The figure shows the results from prospective studies (i.e. ones where they measure religiosity, and then some time down the road they measured health) in originally healthy people. The spot indicates their best estimate, and the lines the ‘confidence interval’. Basically, if the horizontal line crosses the vertical one, then that particular factor probably has no effect on health.
There’s a lot of stuff in there about study design and other factors, but I’ve picked out the important ones – three factors that do not connect religion and health.
- If you are a man, then it seems like being religious isn’t connected to being more healthy – or if it is, the effect is quite small.
- Intrinsic aspects of religion (belief in a god concept, religious/spiritual well-being, religious/spiritual experience, and religious motivation/orientation) have no effect on health.
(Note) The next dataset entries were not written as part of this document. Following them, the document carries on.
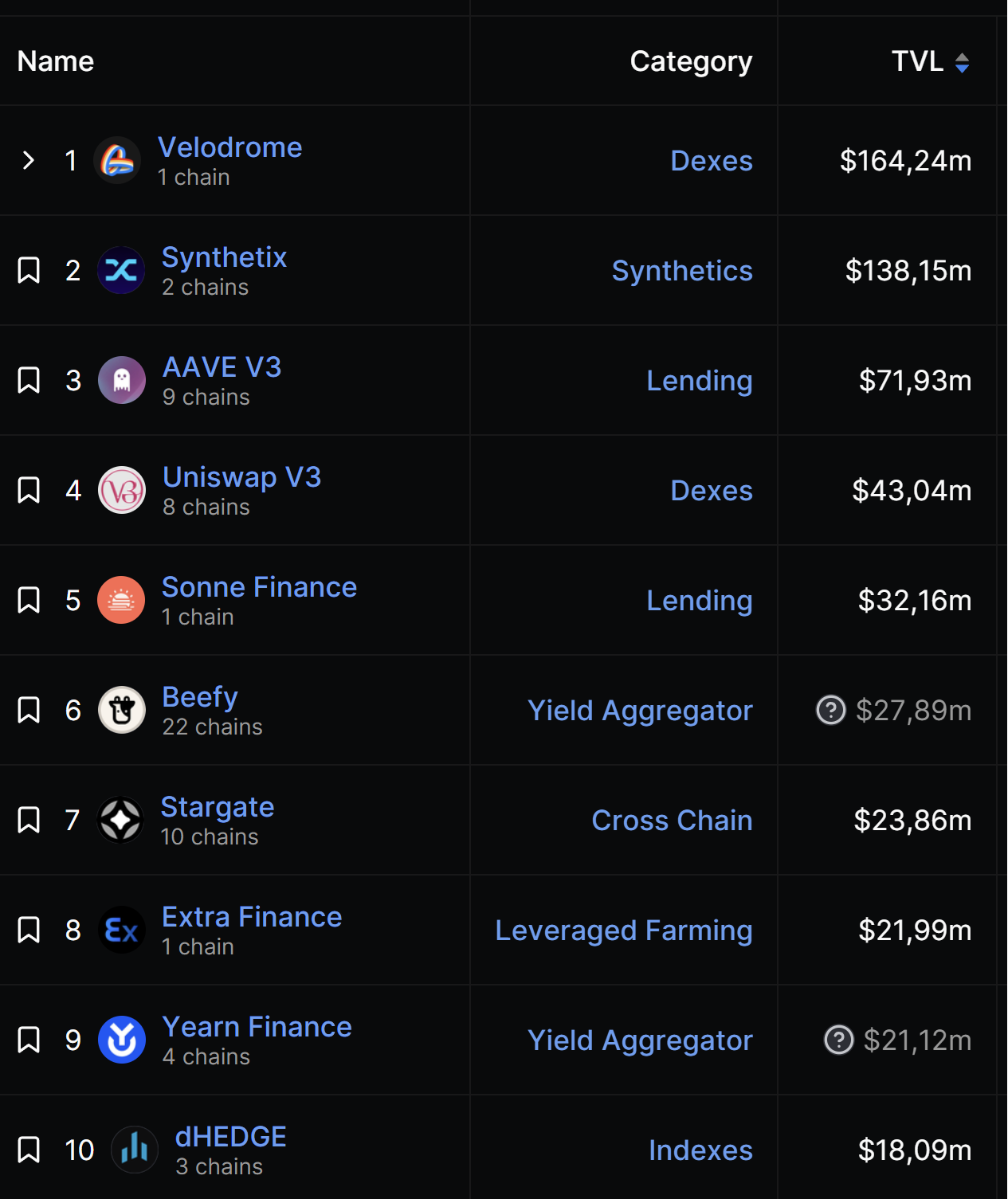Open the Uniswap V3 protocol page

241,477
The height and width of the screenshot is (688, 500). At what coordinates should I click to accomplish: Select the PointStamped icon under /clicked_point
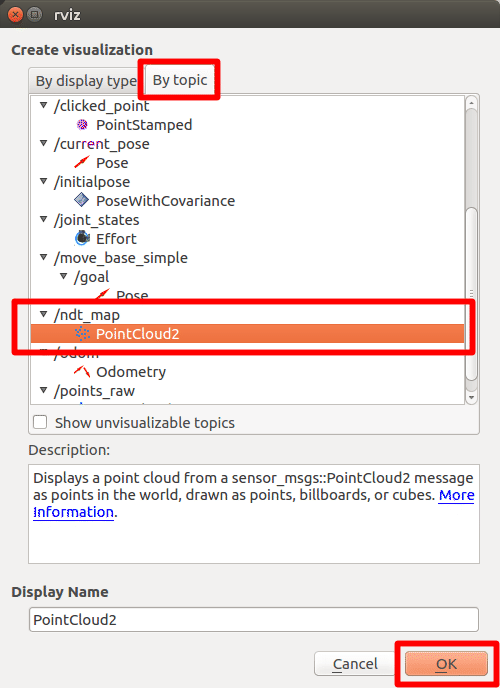(82, 125)
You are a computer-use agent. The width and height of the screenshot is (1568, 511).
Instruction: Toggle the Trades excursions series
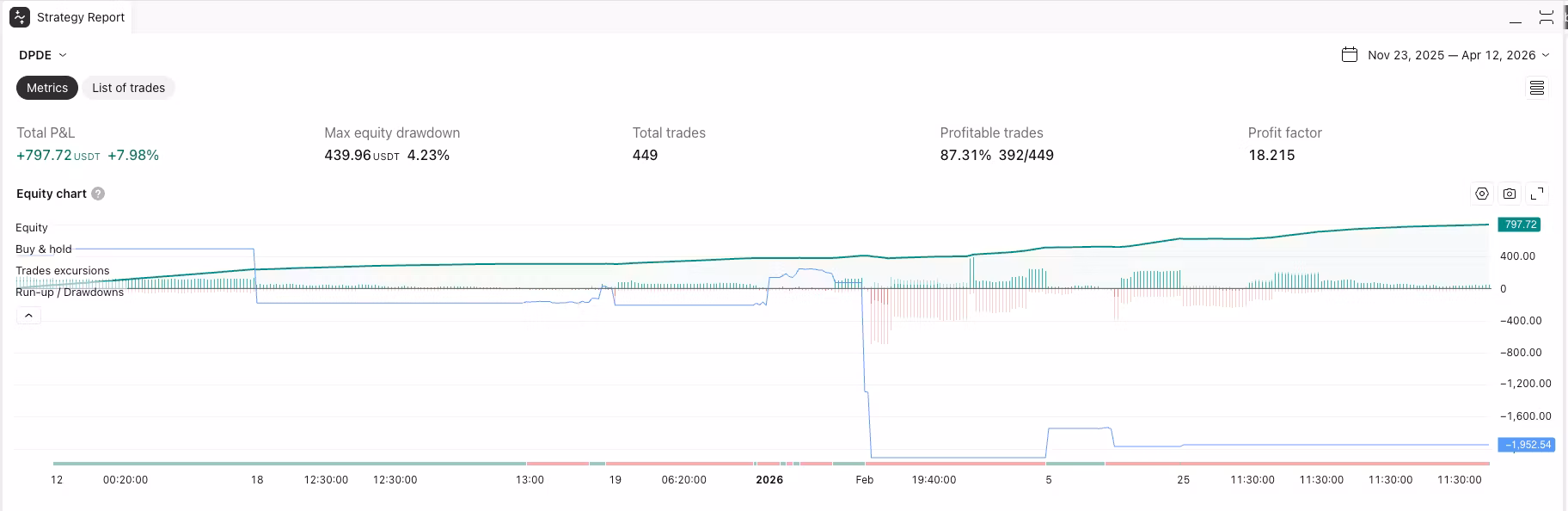click(62, 271)
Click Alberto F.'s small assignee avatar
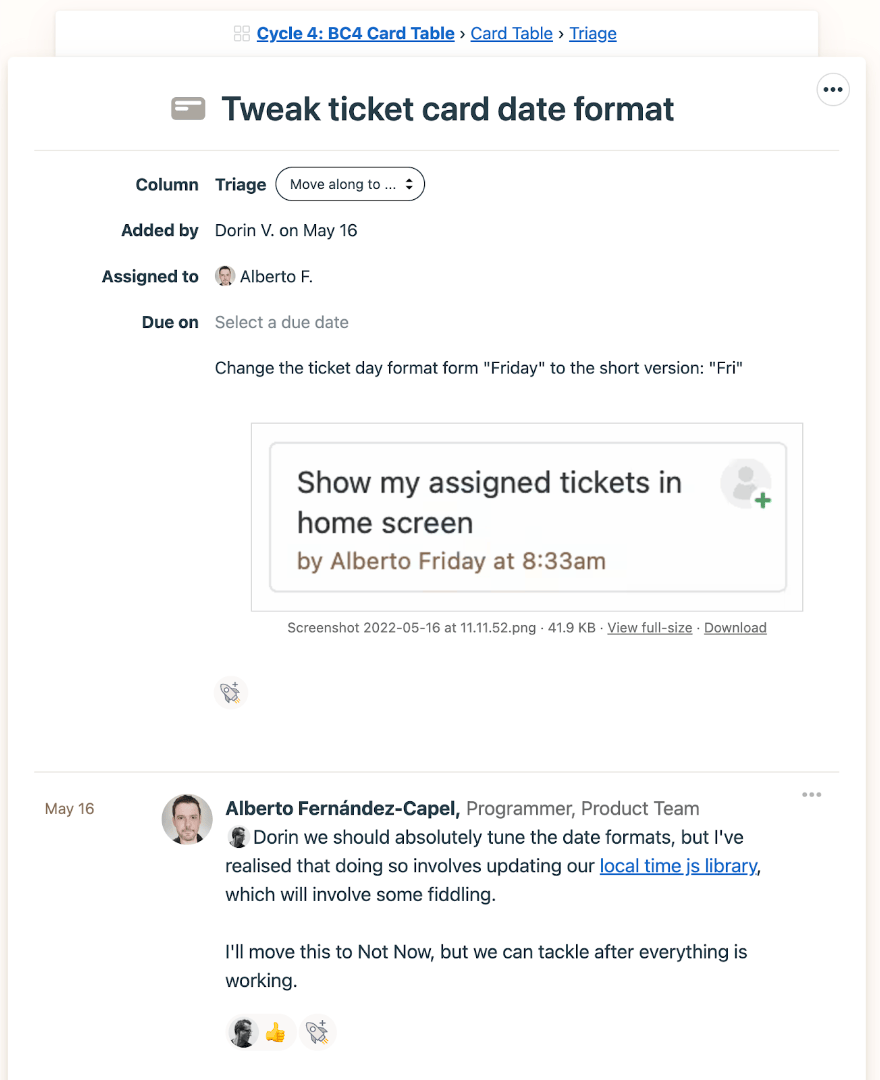This screenshot has height=1080, width=880. pos(225,277)
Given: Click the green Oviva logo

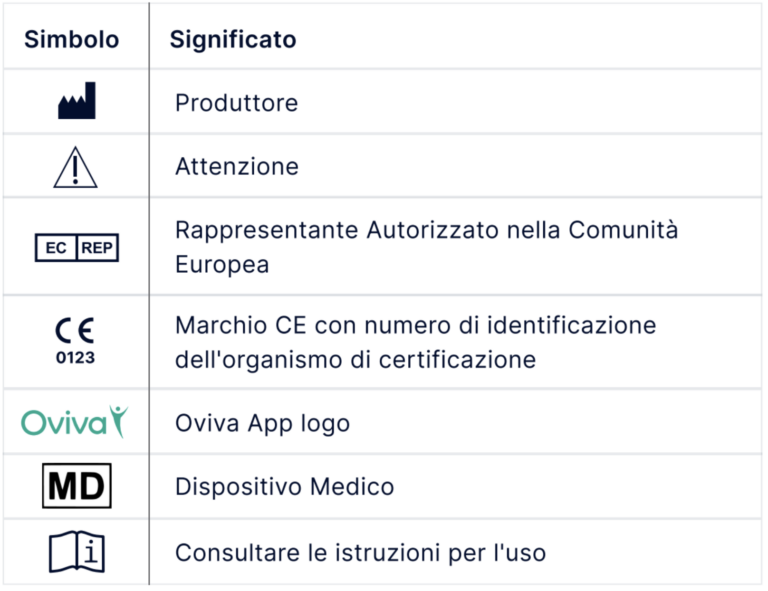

- Although organisational activities (such as going to Church) seem to have a big effect, non-organisational activities (prayer, meditation, or sacred book study) do not.
In other words, there seems to be a real health effect for women, at least, from participating in group religious activities. According to their analysis, this effect holds even after you control for happiness, strength of social networks, and unhealthy behaviour.
However, in people who are already sick, there is no benefit from any kind of religion. You die just as quick!
The results give some hard, objective numbers to the conclusions that have been made before (see earlier post). These really do seem like consistent, strong findings. Now the only question that needs answering is what’s driving them!
*A meta-analysis is a tool that uses statistics to get the average results of a large number of studies.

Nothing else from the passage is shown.